OD ALMIGHTY in His most holy and wise providence, hath so disposed of the condition of mankind, as in all times some must be rich, some poor, some high and eminent in power and dignity; others mean and in submission.

The Reason hereof:

1st Reason. First to hold conformity with the rest of His world, being delighted to show forth the glory of his wisdom in the variety and difference of the creatures, and the glory of His power in ordering all these differences for the preservation and good of the whole, and the glory of His greatness, that as it is the glory of princes to have many officers, so this great king will have many stewards, counting himself more honored in dispensing his gifts to man by man, than if he did it by his own immediate hands.

2nd Reason. Secondly, that He might have the more occasion to manifest the work of his Spirit: first upon the wicked in moderating and restraining them, so that the rich and mighty should not eat up the poor, nor the poor and despised rise up against and shake off their yoke. Secondly, in the regenerate, in exercising His graces in them, as in the great ones, their love, mercy, gentleness, temperance etc., and in the poor and inferior sort, their faith, patience, obedience etc.

3rd Reason. Thirdly, that every man might have need of others, and from hence they might be all knit more nearly together in the bonds of brotherly affection. From hence it appears plainly that no man is made more honorable than another or more wealthy etc., out of any particular and singular respect to himself, but for the glory of his Creator and the common good of the creature, Man. Therefore God still reserves the property of these gifts to Himself as Ezek. 16:17, He there calls wealth, His gold and His silver, and Prov. 3:9, He claims their service as His due, "Honor the Lord with thy riches," etc. --- All men being thus (by divine providence) ranked into two sorts, rich and poor; under the first are comprehended all such as are able to live comfortably by their own means duly improved; and all others are poor according to the former distribution.

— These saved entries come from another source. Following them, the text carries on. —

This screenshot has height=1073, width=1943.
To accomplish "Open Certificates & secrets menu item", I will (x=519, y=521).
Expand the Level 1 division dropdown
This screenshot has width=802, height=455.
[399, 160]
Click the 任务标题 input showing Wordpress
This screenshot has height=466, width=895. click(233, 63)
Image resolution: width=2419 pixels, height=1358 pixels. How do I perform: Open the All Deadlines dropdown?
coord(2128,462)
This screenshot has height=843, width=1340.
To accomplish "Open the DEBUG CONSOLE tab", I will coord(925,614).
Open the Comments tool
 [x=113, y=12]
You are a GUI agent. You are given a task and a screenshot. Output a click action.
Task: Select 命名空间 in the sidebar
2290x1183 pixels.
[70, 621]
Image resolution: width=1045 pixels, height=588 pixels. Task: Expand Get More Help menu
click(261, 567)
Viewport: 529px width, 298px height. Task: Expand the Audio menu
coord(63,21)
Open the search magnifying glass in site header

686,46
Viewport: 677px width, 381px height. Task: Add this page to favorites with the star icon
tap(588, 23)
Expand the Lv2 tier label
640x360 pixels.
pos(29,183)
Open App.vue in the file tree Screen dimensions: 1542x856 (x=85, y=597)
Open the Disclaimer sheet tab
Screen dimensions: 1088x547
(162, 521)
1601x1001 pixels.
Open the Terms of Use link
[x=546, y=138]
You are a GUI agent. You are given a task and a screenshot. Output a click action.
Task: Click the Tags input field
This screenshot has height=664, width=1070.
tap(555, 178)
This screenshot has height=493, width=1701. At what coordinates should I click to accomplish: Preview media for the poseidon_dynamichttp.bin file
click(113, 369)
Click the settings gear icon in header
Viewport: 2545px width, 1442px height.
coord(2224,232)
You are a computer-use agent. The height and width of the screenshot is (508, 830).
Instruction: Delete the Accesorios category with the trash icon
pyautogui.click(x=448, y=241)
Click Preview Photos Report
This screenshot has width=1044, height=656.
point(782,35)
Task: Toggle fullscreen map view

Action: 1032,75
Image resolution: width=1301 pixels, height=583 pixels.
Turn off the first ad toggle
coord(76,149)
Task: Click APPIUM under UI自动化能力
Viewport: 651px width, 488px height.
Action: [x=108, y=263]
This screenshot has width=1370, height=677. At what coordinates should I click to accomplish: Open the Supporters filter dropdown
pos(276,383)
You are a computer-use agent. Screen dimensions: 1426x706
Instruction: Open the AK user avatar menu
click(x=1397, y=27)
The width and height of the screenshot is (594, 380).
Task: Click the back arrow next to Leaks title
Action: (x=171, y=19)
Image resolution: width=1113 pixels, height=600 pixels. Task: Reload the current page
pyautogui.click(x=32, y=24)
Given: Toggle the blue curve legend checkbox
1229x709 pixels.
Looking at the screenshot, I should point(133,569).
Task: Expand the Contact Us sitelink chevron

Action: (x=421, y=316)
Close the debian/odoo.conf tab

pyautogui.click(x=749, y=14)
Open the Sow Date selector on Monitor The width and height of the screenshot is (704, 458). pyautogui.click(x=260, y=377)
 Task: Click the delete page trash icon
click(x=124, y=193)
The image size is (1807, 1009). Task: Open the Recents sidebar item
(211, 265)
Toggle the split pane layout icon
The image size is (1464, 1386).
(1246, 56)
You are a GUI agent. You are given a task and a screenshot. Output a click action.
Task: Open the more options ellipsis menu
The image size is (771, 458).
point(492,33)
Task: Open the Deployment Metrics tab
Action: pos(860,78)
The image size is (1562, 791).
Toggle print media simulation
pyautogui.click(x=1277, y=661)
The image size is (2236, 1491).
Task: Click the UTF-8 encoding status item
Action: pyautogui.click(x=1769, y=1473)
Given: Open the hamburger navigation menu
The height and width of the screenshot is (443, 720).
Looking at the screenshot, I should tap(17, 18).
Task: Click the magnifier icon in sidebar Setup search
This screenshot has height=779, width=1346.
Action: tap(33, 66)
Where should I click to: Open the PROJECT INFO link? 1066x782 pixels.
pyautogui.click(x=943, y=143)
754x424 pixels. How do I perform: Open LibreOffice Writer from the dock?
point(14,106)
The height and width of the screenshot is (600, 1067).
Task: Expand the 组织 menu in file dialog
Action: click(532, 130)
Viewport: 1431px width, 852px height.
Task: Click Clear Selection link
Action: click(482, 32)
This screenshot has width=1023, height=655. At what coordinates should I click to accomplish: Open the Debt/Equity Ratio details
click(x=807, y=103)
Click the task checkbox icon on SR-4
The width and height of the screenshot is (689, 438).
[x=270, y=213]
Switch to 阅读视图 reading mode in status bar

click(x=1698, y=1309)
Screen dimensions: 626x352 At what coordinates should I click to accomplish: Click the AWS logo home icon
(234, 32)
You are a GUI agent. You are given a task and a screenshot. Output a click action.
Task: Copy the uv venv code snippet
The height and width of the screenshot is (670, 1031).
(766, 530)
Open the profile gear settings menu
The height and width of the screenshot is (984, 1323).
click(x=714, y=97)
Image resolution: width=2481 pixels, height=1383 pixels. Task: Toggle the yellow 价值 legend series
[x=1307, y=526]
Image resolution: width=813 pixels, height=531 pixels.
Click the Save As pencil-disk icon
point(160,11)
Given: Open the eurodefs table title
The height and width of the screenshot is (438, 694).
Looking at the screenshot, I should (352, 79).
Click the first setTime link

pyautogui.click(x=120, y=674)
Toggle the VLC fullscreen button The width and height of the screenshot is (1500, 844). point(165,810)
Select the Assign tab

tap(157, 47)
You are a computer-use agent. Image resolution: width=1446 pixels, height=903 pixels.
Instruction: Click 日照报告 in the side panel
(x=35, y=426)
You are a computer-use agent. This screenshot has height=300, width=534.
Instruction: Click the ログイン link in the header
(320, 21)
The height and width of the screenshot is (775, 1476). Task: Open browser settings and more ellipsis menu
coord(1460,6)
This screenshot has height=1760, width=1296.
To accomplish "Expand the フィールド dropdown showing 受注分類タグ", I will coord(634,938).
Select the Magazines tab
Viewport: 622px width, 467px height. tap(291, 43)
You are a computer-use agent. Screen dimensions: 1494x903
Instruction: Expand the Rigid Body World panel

There are two rules whereby we are to walk one towards another: Justice and Mercy. These are always distinguished in their act and in their object, yet may they both concur in the same subject in each respect; as sometimes there may be an occasion of showing mercy to a rich man in some sudden danger or distress, and also doing of mere justice to a poor man in regard of some particular contract, etc.

There is likewise a double Law by which we are regulated in our conversation towards another. In both the former respects, the Law of Nature and the Law of Grace (that is, the moral law or the law of the gospel) to omit the rule of justice as not properly belonging to this purpose otherwise than it may fall into consideration in some particular cases. By the first of these laws, Man as he was enabled so withal is commanded to love his neighbor as himself. Upon this ground stands all the precepts of the moral law, which concerns our dealings with men. To apply this to the works of mercy, this law requires two things. First, that every man afford his help to another in every want or distress.

Secondly, that he perform this out of the same affection which makes him careful of his own goods, according to the words of our Savior (from Matthew 7:12), whatsoever ye would that men should do to you. This was practiced by Abraham and Lot in entertaining the angels and the old man of Gibea. The law of Grace or of the Gospel hath some difference from the former (the law of nature), as in these respects: First, the law of nature was given to Man in the estate of innocence. This of the Gospel in the estate of regeneracy. Secondly, the former propounds one man to another, as the same flesh and image of God. This as a brother in Christ also, and in the communion of the same Spirit, and so teacheth to put a difference between Christians and others. Do good to all, especially to the household of faith. Upon this ground the Israelites were to put a difference between the brethren of such as were strangers, though not of the Canaanites.

Thirdly, the Law of Nature would give no rules for dealing with enemies, for all are to be considered as friends in the state of innocence, but the Gospel commands love to an enemy. Proof: If thine enemy hunger, feed him; "Love your enemies... Do good to them that hate you" (Matt. 5:44).

This law of the Gospel propounds likewise a difference of seasons and occasions. There is a time when a Christian must sell all and give to the poor, as they did in the Apostles' times. There is a time also when Christians (though they give not all yet) must give beyond their ability, as they of Macedonia (2 Cor. 8). Likewise, community of perils calls for extraordinary liberality, and so doth community in some special service for the church.

Lastly, when there is no other means whereby our Christian brother may be relieved in his distress, we must help him beyond our ability rather than tempt God in putting him upon help by miraculous or extraordinary means. This duty of mercy is exercised in the kinds: giving, lending and forgiving (of a debt).